VW’s pain a timely lesson for other firms

Investors’ financial losses will focus minds on VW’s corporate structure and governance

Matthias Mueller, the new chief executive officer of Volkswagen AG. It’s no coincidence Müller is a favourite of former chairman of the supervisory board Ferdinand Piëch
Matthias Mueller, the new chief executive officer of Volkswagen AG. It’s no coincidence Müller is a favourite of former chairman of the supervisory board Ferdinand Piëch

Amid the ongoing scandal surrounding Volkswagen Group and its collection of brands investors are rightly asking who was at the wheel when it veered into this mess?

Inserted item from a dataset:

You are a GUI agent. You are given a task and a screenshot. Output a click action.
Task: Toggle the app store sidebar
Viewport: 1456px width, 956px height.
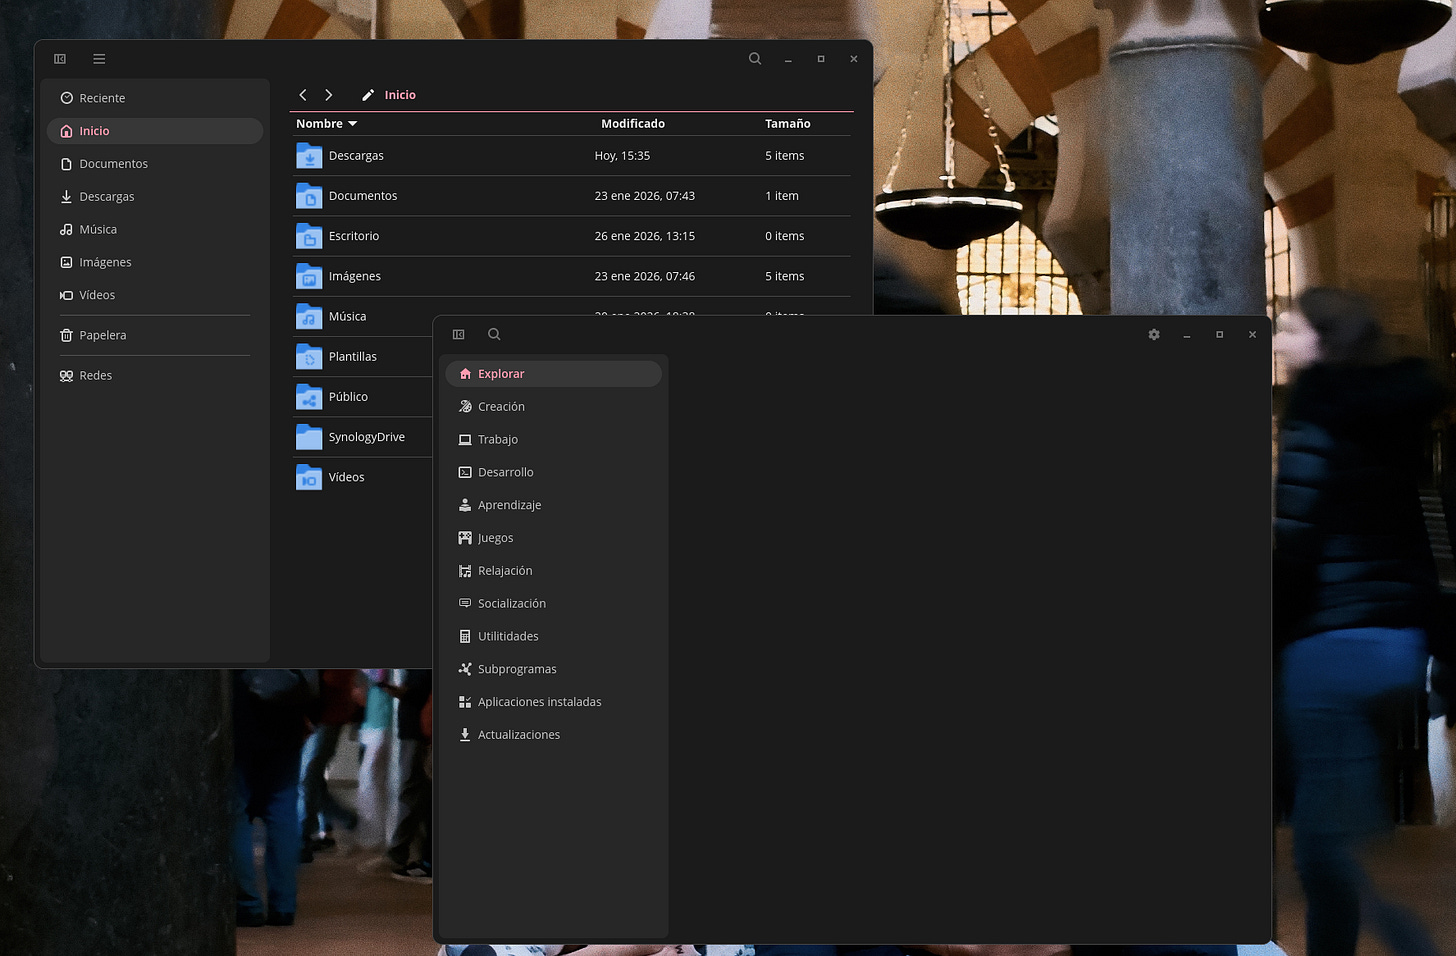[459, 335]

The focus has been on the engineers who created the “cheat” code to deceive regulators and on the managers who let it happen. Yet there are also wider questions to be raised about the corporate culture within the organisation. The ousting of chief executive Martin Winterkorn served to sate public demands for a head to role, but it also served to remove someone who had, in some small way, successfully challenged the patriarchal structure of the VW Group earlier in the year. Last April Winterkorn survived a battle of wills against his one-time mentor and chairman of the supervisory board Ferdinand Piëch. After the defeat, Piëch resigned from his position as chairman, though he remained a major power player and shareholder in the background.

Then, last Friday Winterkorn’s successor as VW chief executive was quickly appointed: the Porsche boss Matthias Müller. It’s no coincidence Müller is a favourite of Piëch. The 78-year-old Austrian engineer, grandson of Ferdinand Porsche, may no longer chair the supervisory board, but he could be regarded as its backseat driver. His, other Porsche family members, a local government anchor shareholder and a powerful labour force have long marked the company as an oddity in terms of governance.

Until now investors had no real interest in focusing on governance matters. Pre-tax profits soared, accolades for its models filled the trophy cabinets at Wolfsburg and an aim to be the biggest selling car manufacturer on the planet looked a done deal. The pain being felt now by investors – Qatar’s sovereign wealth fund has reportedly been hit with a €4.5 billion drop in investment – will focus minds on VW’s corporate structure and governance. For some it will be too little too late. For other firms, it might be a timely lesson to get their houses in order.